▸ WHAT YOU HAVE TO DO
Retype the lines of the material below, exactly and only, from the one containing "1568x733 pixels. How" through the last line, with pictures left out.
+++ DATA FOR REVIEW
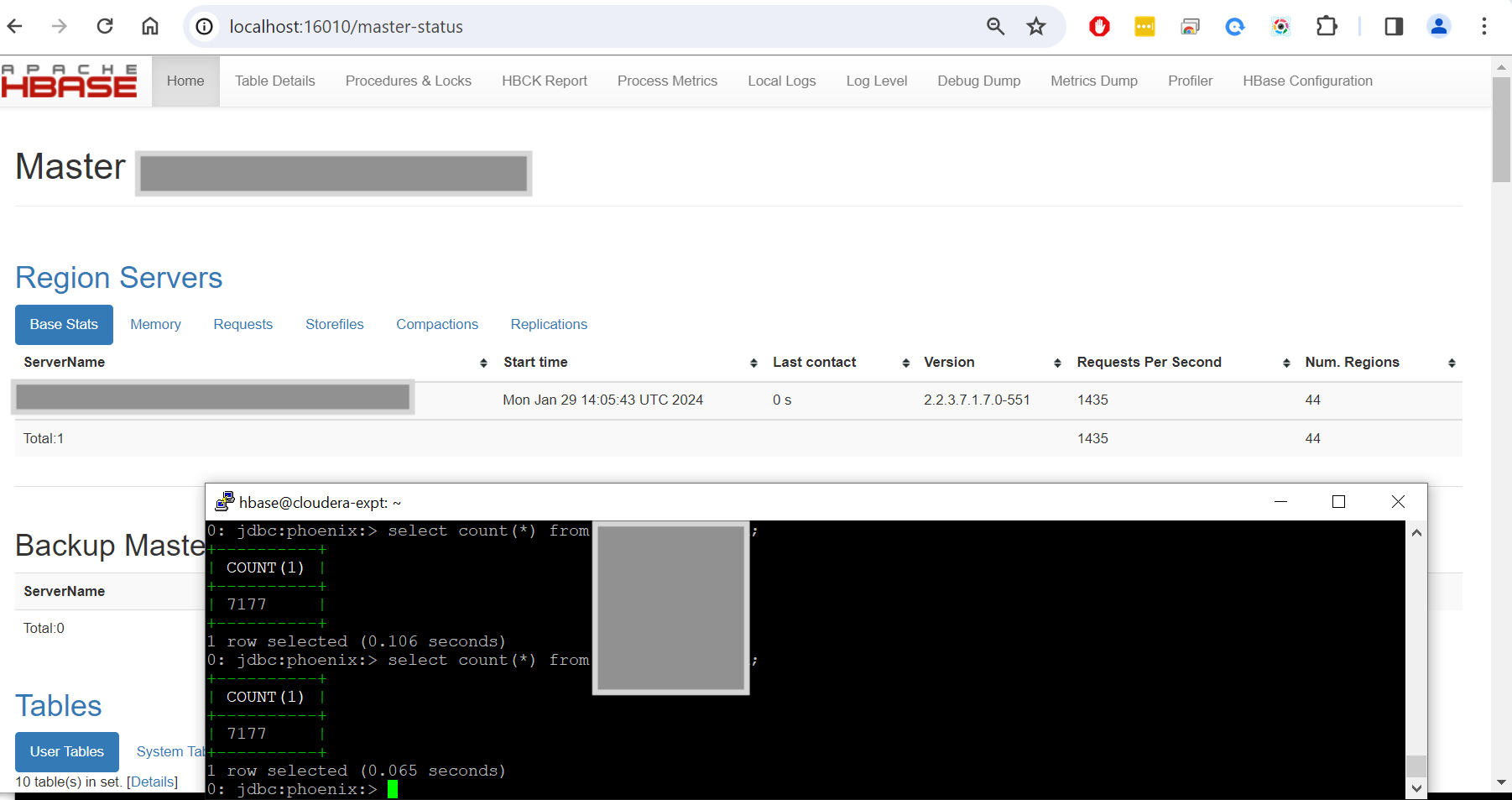Image resolution: width=1512 pixels, height=800 pixels.
Task: Click the zoom icon in address bar
Action: [995, 26]
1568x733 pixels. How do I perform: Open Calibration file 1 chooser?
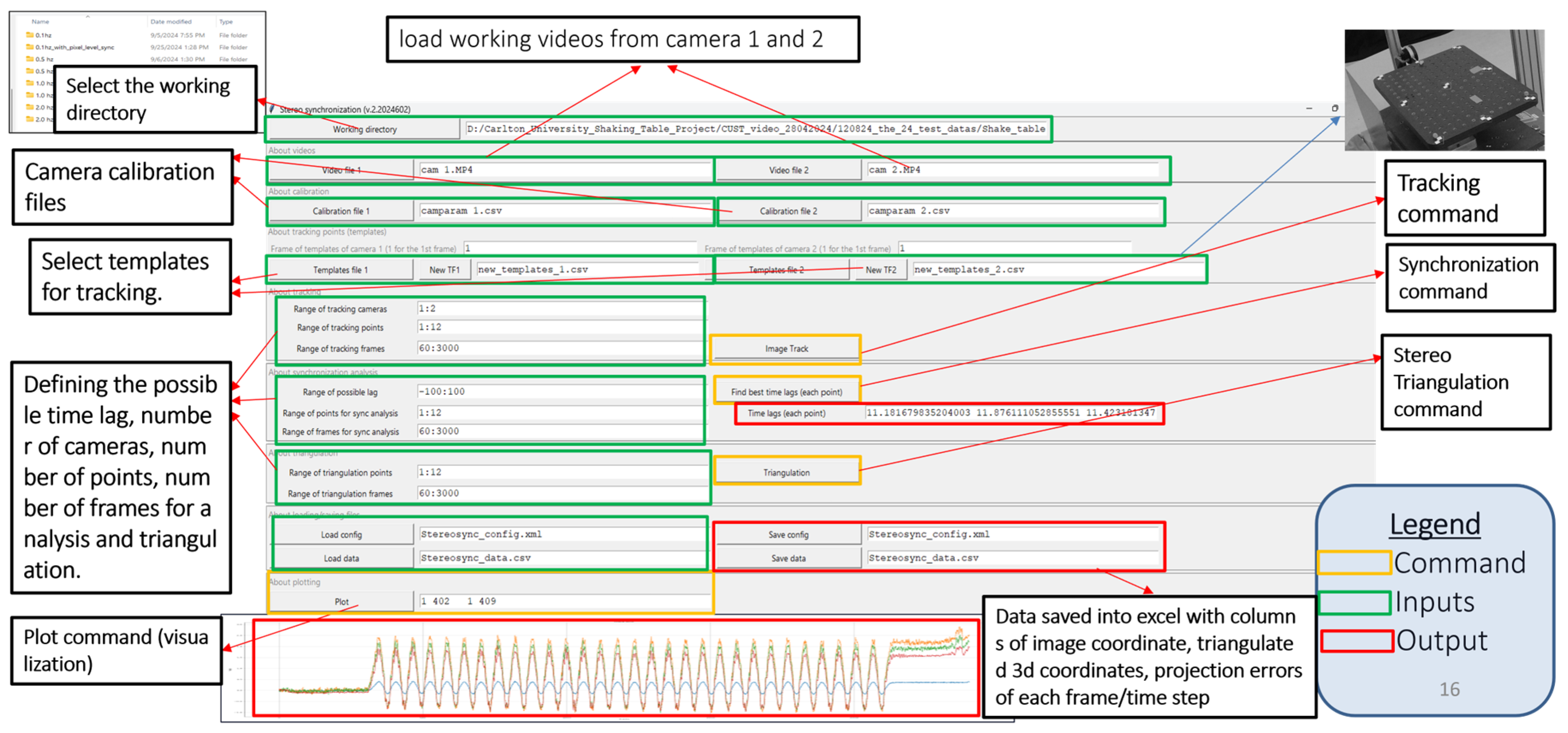341,211
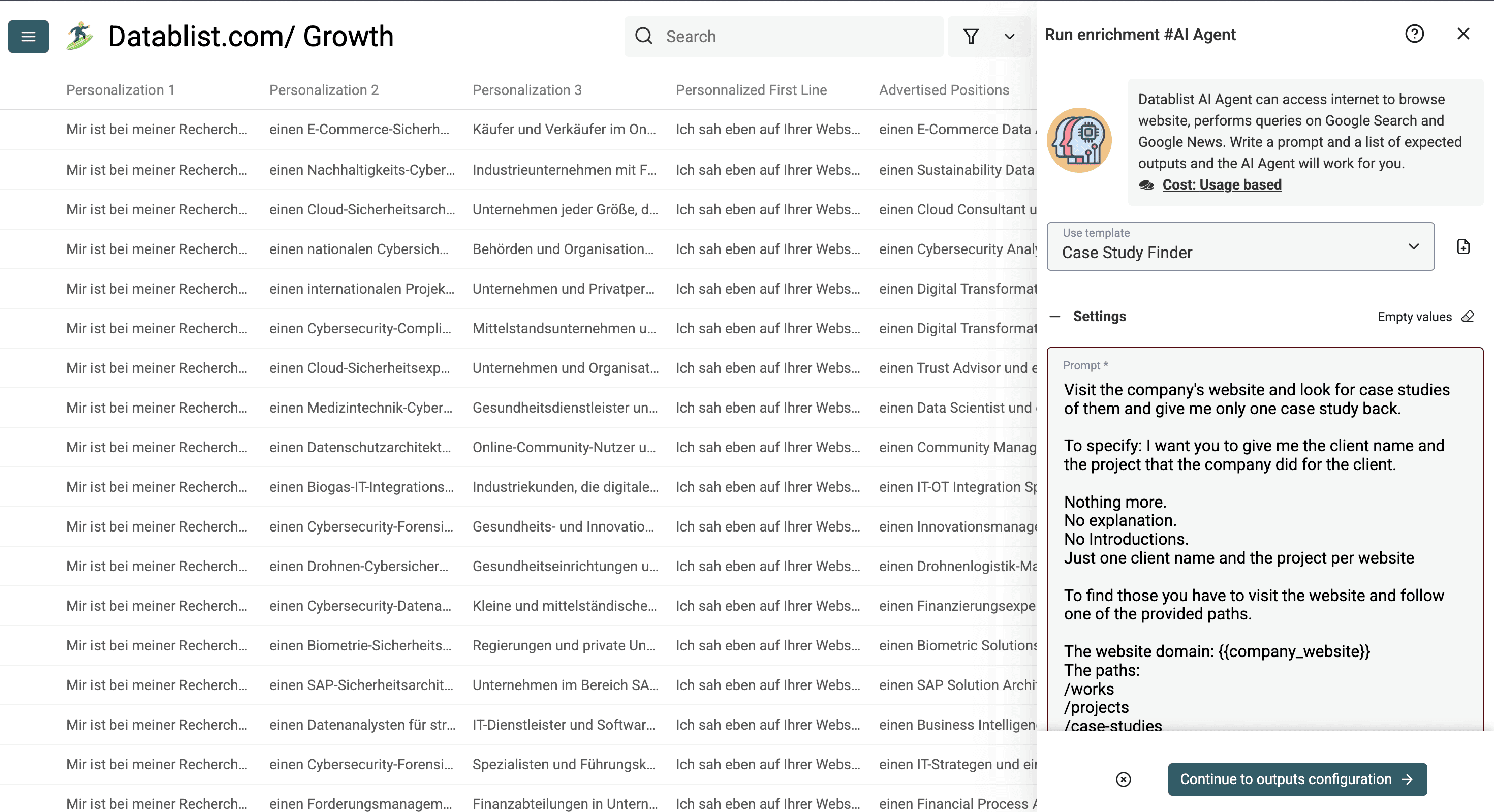Open the filter funnel icon
The height and width of the screenshot is (812, 1494).
[x=972, y=36]
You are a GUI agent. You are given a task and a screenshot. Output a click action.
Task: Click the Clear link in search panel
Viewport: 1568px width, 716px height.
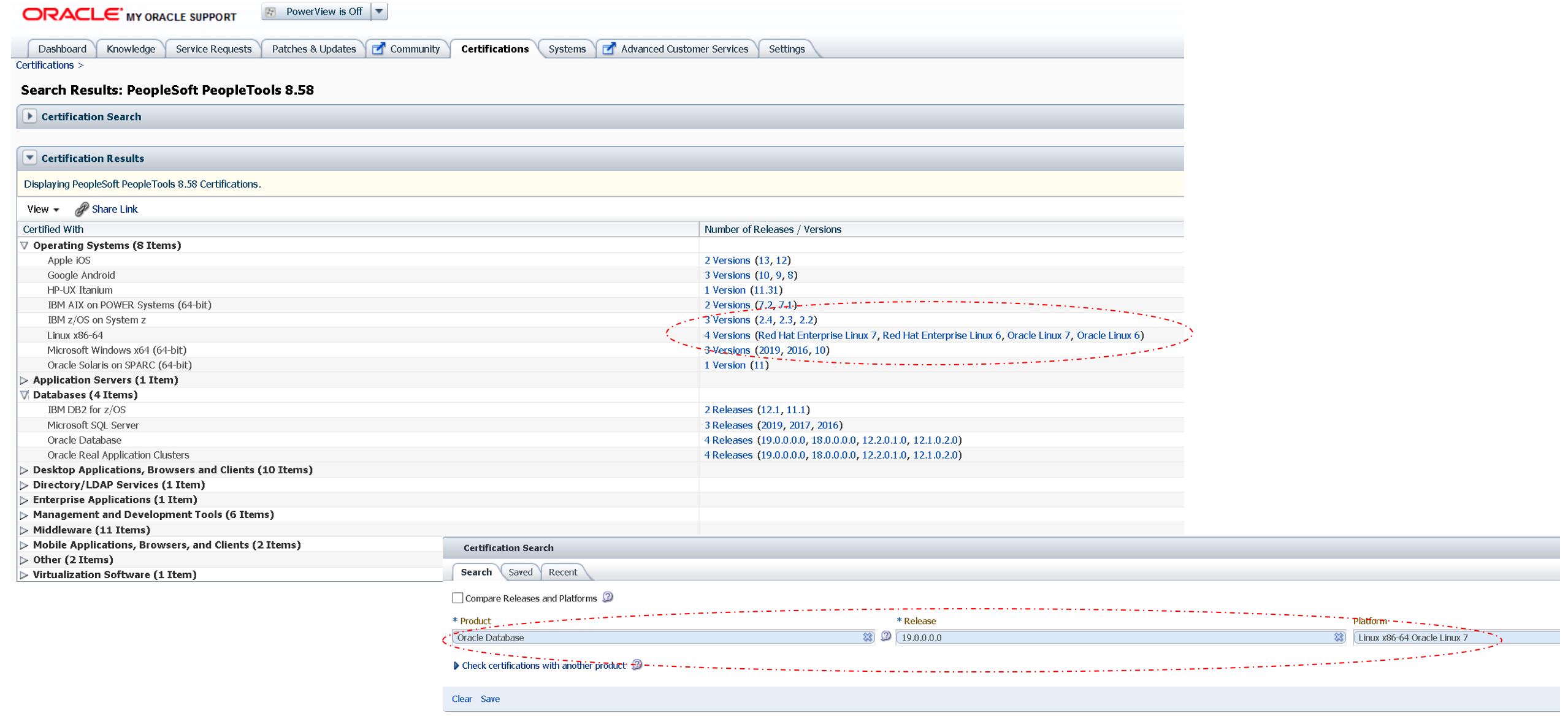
++++++
▸ TASK RESULT
1568x733 pixels. How do I perform: Open Calibration file 1 chooser?
341,211
Open the filter funnel icon
The height and width of the screenshot is (812, 1494).
[x=972, y=36]
You are a GUI agent. You are given a task and a screenshot. Output a click action.
Task: Click the Clear link in search panel
Viewport: 1568px width, 716px height.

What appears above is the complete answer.